Britain loves the Vauxhall Corsa and despite never being the sharpest supermini in the box, it’s somehow remained one of our best-selling cars for what feels like an eternity. Now eight years into its life an all-new from the ground-up replacement is due in a couple of months, but that hasn't stopped our insatiable appetite for the Corsa. Even though it’s living on borrowed time, last year we Brits bought 83,000 Corsas and this year, the ageing pensioner has already racked up almost 50,000 sales.
With engineers busying themselves making the finishing touches to the new fifth-gen Vauxhall Corsa, miraculously they’ve found some spare cash to create the Corsa VXR Clubsport. Think of it as Vauxhall’s farewell to the sportiest Corsa ever made.

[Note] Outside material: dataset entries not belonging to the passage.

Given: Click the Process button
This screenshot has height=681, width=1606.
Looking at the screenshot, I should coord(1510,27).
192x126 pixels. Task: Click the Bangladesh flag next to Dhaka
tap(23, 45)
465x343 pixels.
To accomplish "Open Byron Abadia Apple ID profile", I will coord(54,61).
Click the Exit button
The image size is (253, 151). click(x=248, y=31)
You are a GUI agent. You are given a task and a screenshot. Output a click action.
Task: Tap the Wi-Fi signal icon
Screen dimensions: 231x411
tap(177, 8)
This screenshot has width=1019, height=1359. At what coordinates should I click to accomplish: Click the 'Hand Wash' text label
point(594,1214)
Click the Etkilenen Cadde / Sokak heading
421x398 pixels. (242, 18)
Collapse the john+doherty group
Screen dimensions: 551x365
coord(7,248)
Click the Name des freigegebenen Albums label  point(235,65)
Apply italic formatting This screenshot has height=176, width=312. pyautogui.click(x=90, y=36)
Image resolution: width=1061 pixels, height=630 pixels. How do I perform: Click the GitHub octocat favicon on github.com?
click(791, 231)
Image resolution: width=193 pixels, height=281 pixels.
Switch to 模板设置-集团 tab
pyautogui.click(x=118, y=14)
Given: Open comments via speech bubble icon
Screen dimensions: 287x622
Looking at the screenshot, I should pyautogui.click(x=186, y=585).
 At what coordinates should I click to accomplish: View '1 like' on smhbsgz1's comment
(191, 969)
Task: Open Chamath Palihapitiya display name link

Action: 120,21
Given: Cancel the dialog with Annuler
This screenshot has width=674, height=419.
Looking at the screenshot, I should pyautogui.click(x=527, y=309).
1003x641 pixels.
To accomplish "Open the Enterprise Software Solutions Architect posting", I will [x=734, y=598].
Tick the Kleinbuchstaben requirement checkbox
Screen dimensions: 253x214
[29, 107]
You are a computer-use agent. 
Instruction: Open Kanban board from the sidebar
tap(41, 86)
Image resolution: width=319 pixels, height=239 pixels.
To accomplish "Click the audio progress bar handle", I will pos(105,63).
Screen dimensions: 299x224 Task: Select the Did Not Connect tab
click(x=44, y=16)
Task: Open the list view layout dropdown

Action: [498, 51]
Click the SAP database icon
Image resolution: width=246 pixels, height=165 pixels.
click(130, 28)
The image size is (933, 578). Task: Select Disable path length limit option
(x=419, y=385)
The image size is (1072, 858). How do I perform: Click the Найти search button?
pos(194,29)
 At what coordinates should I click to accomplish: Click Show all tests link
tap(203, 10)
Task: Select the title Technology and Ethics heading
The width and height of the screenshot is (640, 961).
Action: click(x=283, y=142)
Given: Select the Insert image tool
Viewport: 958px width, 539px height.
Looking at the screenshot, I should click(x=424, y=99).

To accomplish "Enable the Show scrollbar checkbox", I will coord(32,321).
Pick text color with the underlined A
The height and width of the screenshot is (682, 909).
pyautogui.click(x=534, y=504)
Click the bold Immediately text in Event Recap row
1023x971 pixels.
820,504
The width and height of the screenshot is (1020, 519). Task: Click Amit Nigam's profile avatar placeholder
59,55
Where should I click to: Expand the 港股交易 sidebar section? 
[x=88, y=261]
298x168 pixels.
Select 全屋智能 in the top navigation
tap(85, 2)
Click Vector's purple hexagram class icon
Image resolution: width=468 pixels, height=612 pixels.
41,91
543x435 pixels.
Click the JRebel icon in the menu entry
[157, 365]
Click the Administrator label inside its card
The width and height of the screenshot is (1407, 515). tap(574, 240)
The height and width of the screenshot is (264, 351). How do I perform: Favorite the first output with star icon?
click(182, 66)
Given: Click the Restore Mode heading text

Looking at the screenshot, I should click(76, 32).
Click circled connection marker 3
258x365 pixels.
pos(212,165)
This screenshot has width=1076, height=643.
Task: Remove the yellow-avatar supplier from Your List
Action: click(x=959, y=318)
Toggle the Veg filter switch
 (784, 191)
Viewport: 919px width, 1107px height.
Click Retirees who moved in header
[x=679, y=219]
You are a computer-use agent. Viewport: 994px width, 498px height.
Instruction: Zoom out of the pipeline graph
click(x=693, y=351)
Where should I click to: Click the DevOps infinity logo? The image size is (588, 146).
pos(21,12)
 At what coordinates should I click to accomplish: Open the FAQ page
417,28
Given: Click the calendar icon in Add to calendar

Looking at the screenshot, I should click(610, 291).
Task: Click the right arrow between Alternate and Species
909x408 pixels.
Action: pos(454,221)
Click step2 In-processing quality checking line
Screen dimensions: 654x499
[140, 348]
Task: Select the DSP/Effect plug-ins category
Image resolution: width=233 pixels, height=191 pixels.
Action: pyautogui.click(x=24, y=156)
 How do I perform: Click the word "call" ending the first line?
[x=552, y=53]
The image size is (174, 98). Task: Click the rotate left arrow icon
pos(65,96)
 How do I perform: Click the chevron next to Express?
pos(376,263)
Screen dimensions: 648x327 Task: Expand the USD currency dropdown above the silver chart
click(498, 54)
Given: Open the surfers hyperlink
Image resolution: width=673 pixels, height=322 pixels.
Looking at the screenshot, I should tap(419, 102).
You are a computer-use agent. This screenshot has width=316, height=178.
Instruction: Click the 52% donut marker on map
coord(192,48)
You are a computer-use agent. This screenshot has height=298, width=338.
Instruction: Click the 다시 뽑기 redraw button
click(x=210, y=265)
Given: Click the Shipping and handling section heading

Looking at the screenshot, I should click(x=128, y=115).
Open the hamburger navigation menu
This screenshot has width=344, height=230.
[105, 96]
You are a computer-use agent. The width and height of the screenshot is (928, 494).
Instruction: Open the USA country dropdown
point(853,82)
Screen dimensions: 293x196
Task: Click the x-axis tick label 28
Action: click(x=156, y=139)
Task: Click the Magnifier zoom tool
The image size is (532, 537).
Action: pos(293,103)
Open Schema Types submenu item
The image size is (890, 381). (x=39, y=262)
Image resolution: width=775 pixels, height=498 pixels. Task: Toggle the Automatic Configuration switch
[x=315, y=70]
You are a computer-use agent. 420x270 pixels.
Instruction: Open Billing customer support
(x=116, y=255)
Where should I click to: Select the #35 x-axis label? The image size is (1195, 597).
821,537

Vauxhall Corsa VXR Clubsport: sounds racy, what exactly has Vauxhall done to the VXR?
Not much actually. Based on the Corsa VXR Nurburgring that it replaces, engineers have worked with exhaust specialist Remus to create a new stainless steel twin exhaust for the Corsa that reduces back-pressure.
Vauxhall claims power and torque remain unchanged and that the turbocharged 1.6-litre still produces 202bhp – exactly the same as the old VXR Nurburgring edition.
Any conspiracy theorists out there, or loyal VXR fan, might be tempted to accuse Vauxhall of fibbing to avoid any costly re-homologation of the little VXR Corsa, but for now Vauxhall claims its new Clubsport is no quicker, capable of a 0-60mph dash of 6.5sec and 143mph top speed.
Is that it, just a new exhaust, why should we care? Isn’t the Corsa well past its sell-by date?
It is feeling its age, but in an era where even cars like the Renaultsport Clio 200 have lost their way, a brief drive of the engaging Corsa reminds you why you love small hot hatches in the first place.
We shouldn’t be surprised, though; remember this car is based on the Nurburgring that was a bit of trackday hero with its Bilstein-tuned chassis that sits 20mm lower at the front and 15mm lower at the back – it even has inverted dampers (for extra strength on trackdays) and large 305mm discs at the front and 284mm at the rear, plus big Brembo four-piston calipers.
The Clubsport also carries over the Nurburgring’s Drexlar LSD and pair of Recaro seats.
Sounds impressive, so what’s the Vauxhall Corsa VXR Clubsport like to drive?
Terrible and fantastic at the same time! Let’s start with the fantastic. In isolation the Clubsport can feel really wonderful on a tight, twisty B-road. The smooth-spinning turbocharged 1.6-litre hurtles to its redline and provides a useful 207lb ft, briefly on over-boost from just 2250rpm. What dominates the Clubsport experience and separates the small hot hatch from the likes of the Renaultsport and Fiesta ST Mountune (more on that car later) is its limited slip differential. Flatten the throttle and even in the tightest of curves the Corsa’s nose is dragged back to the apex. It means cross-country it has unbeatable traction – and pace.
But it is far from perfect. The ride when not flat-out on B-roads is very compromised and sometimes makes you feel like you’re riding a pogo stick.
When you’re not in the mood that diff will begin to grate, tugging the steering wheel with every provocation of the throtttle. The Recaro seats, meanwhile, are mounted too high and it’s not easy to feel comfortable behind the wheel and the interior feels as old as it is.
But if it’s cheap, surely you can forgive a few foibles?
And that’s the the biggest problem with the Clubsport. It’s hideously expensive and costs an eye watering £22,400. A Ford Fiesta ST ST2 with the Mountune upgrades (that boosts power to 212bhp) costs £18,849 - £3551 less and that car is quicker in a straight line, more comfortable, has a better interior and is better all-round. That said, it doesn’t have the diff and if you track it its brakes will soon cook themselves.
Anything else we need to know about the Corsa VXR Clubsport?
Even at its stratospheric price, you still have to cough up an outrageous £315 for Bluetooth. Avoid the geriatric £750 touch screen satnav too – it’s not very good.
Averaging 37.3mpg and emitting 178g/km of CO2 it’s also one of the thirstiest hot hatches money can buy. Even the BMW’s M135i is more efficient.
Surprisingly hardcore Corsa is great fun and engaging when you’re in the mood, but expensive and dated when you’re not. Only consider if you’re in the market for a front-wheel drive track day hero.